Data listing:

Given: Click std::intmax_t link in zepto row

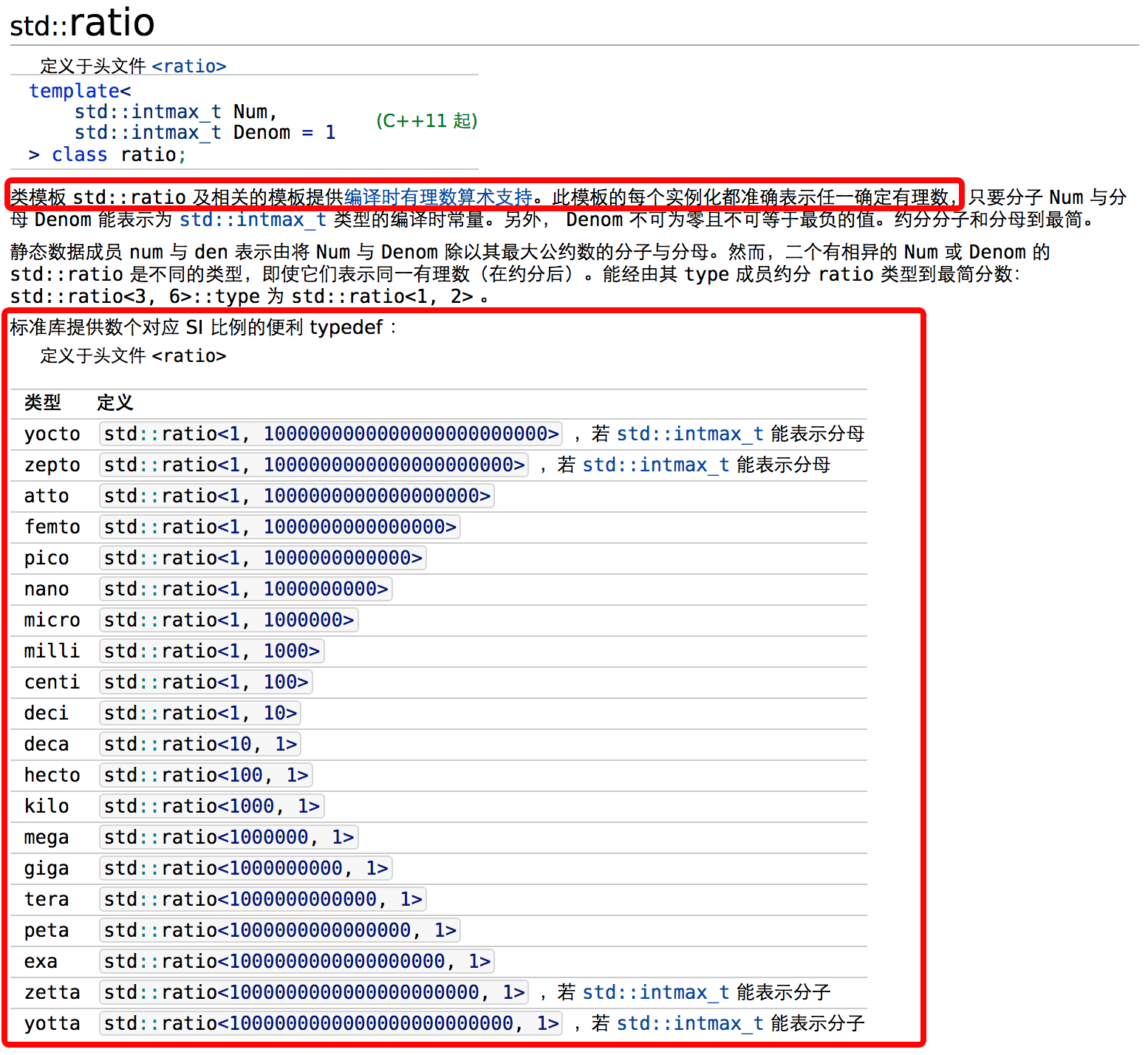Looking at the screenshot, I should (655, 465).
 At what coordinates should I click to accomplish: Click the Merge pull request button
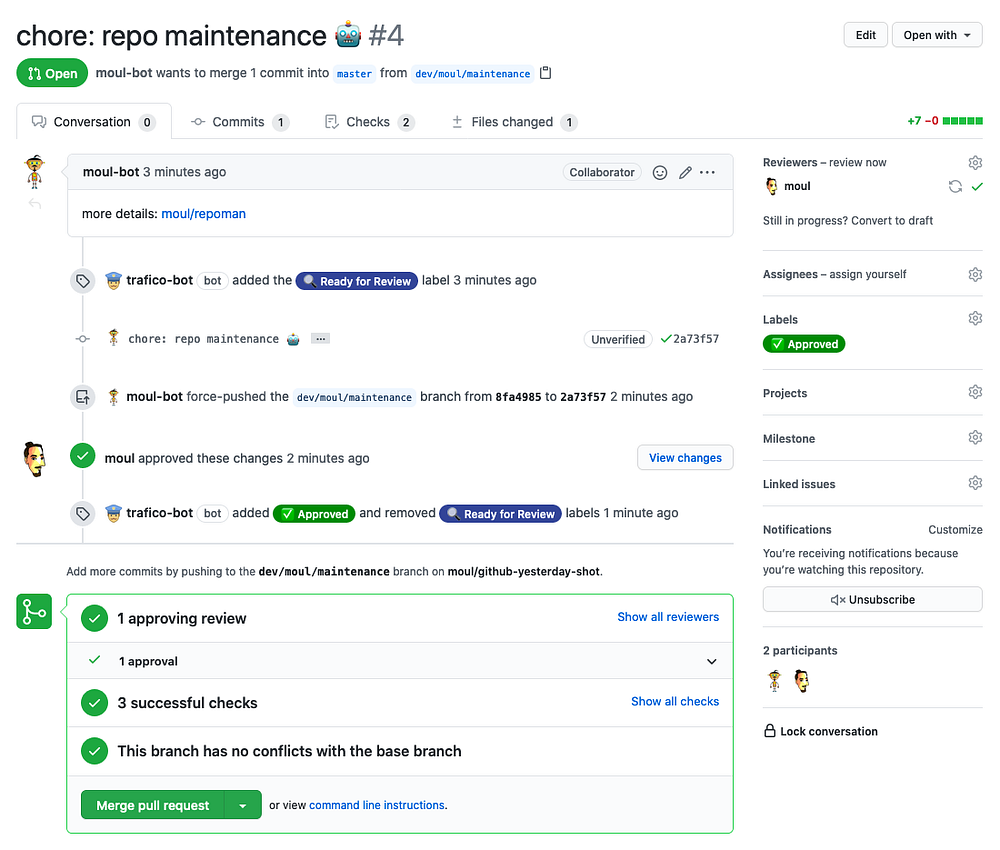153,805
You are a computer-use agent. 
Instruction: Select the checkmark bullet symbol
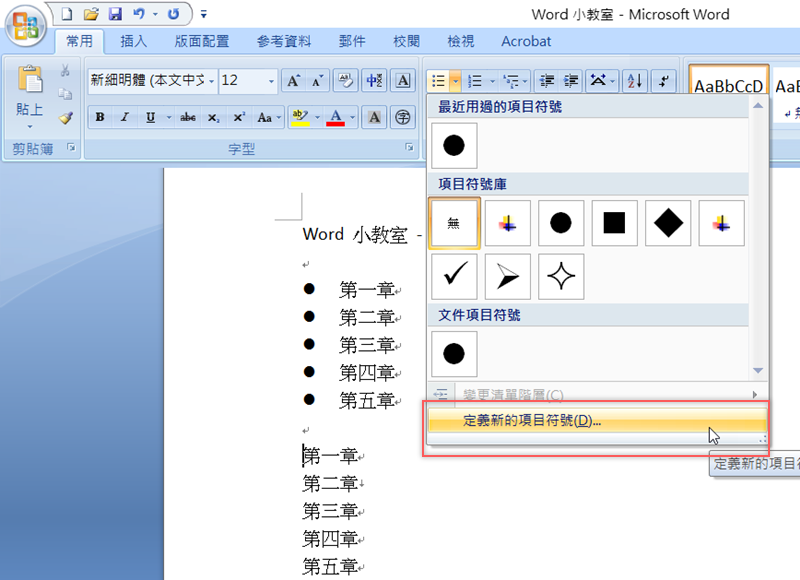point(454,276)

Task directions: Please reproduce each entry exactly as given and omit the pictures.

Written answer:
Given: Click std::intmax_t link in zepto row

Looking at the screenshot, I should (655, 465).
 At what coordinates should I click to accomplish: Click the Merge pull request button
153,805
You are a computer-use agent. 
Instruction: Select the checkmark bullet symbol
point(454,276)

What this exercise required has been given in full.